Loi SAPIN II – Exécution contre un Etat étranger – SCPLD Huissiers PARIS IDF

Aucune exécution à l’encontre d’un état étranger ou une banque centrale d’un état étranger ne peut se faire sans autorisation du Juge de l’Exécution.

Loi n° 2016-1691 du 9 décembre 2016 relative à la transparence, à la lutte contre la corruption et à la modernisation de la vie économique, modifie les conditions d’exécution d’une saisie-attribution à l’encontre d’un état étranger (article L 111-1 du code des procédures civiles d’exécution et a créé les articles L 111-1-1, L 111-1-2 et L. 111-1-3).

« Art. L. 111-1-1.-Des mesures conservatoires ou des mesures d’exécution forcée ne peuvent être mises en œuvre sur un bien appartenant à un Etat étranger que sur autorisation préalable du juge par ordonnance rendue sur requête.

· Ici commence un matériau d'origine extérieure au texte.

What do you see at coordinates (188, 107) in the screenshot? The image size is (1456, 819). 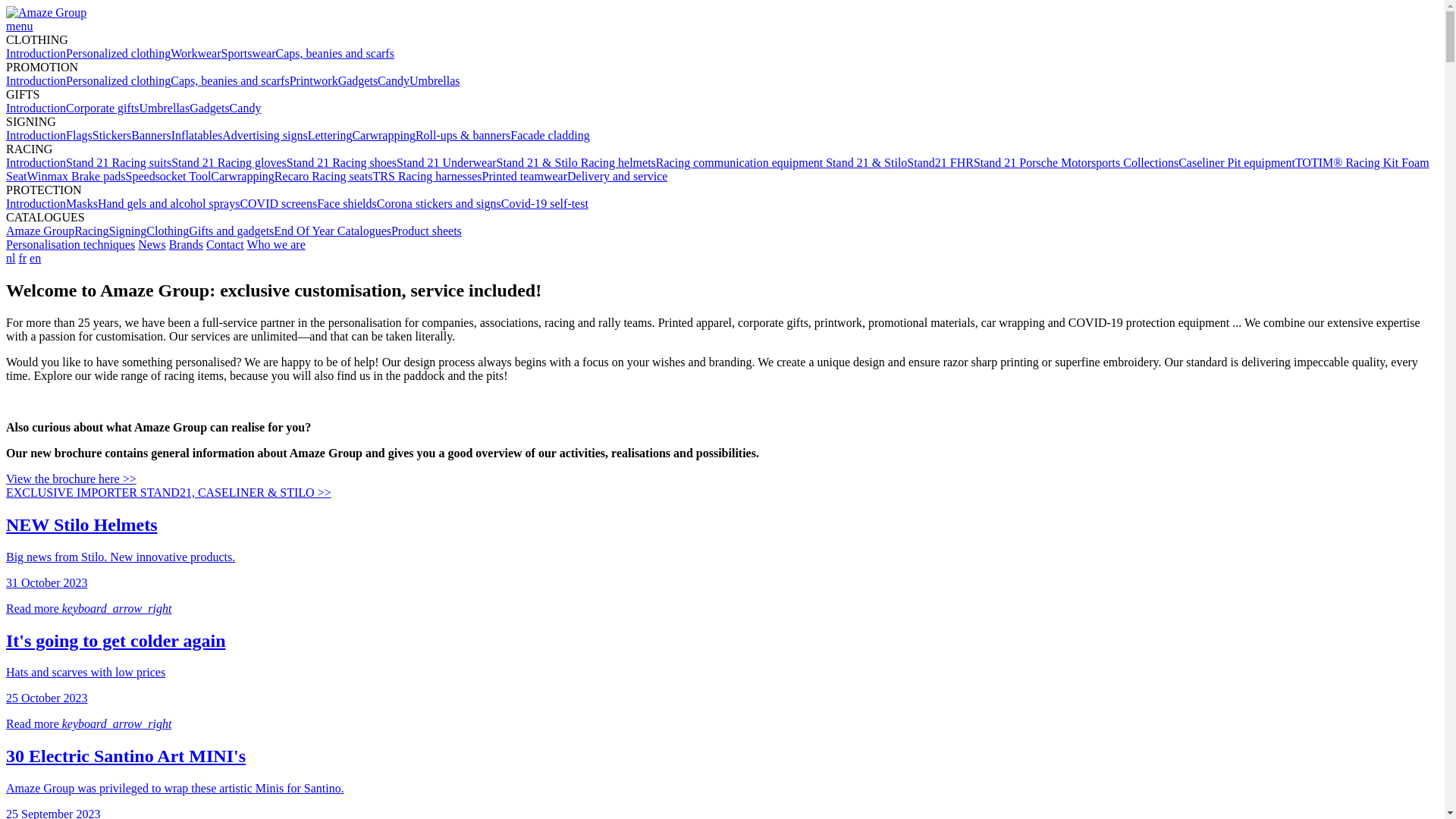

« Art. L. 111-1-2.-Des mesures conservatoires ou des mesures d’exécution forcée visant un bien appartenant à un Etat étranger ne peuvent être autorisées par le juge que si l’une des conditions suivantes est remplie : « 1° L’Etat concerné a expressément consenti à l’application d’une telle mesure ;

« 2° L’Etat concerné a réservé ou affecté ce bien à la satisfaction de la demande qui fait l’objet de la procédure ;

« 3° Lorsqu’un jugement ou une sentence arbitrale a été rendu contre l’Etat concerné et que le bien en question est spécifiquement utilisé ou destiné à être utilisé par ledit Etat autrement qu’à des fins de service public non commerciales et entretient un lien avec l’entité contre laquelle la procédure a été intentée.
« Pour l’application du 3°, sont notamment considérés comme spécifiquement utilisés ou destinés à être utilisés par l’Etat à des fins de service public non commerciales, les biens suivants :

« a) Les biens, y compris les comptes bancaires, utilisés ou destinés à être utilisés dans l’exercice des fonctions de la mission diplomatique de l’Etat ou de ses postes consulaires, de ses missions spéciales, de ses missions auprès des organisations internationales, ou de ses délégations dans les organes des organisations internationales ou aux conférences internationales ;

« b) Les biens de caractère militaire ou les biens utilisés ou destinés à être utilisés dans l’exercice des fonctions militaires ;

« c) Les biens faisant partie du patrimoine culturel de l’Etat ou de ses archives qui ne sont pas mis ou destinés à être mis en vente ;

« d) Les biens faisant partie d’une exposition d’objet d’intérêt scientifique, culturel ou historique qui ne sont pas mis ou destinés à être mis en vente ;

« e) Les créances fiscales ou sociales de l’Etat.

« Art. L. 111-1-3.-Des mesures conservatoires ou des mesures d’exécution forcée ne peuvent être mises en œuvre sur les biens, y compris les comptes bancaires, utilisés ou destinés à être utilisés dans l’exercice des fonctions de la mission diplomatique des Etats étrangers ou de leurs postes consulaires, de leurs missions spéciales ou de leurs missions auprès des organisations internationales qu’en cas de renonciation expresse et spéciale des Etats concernés. »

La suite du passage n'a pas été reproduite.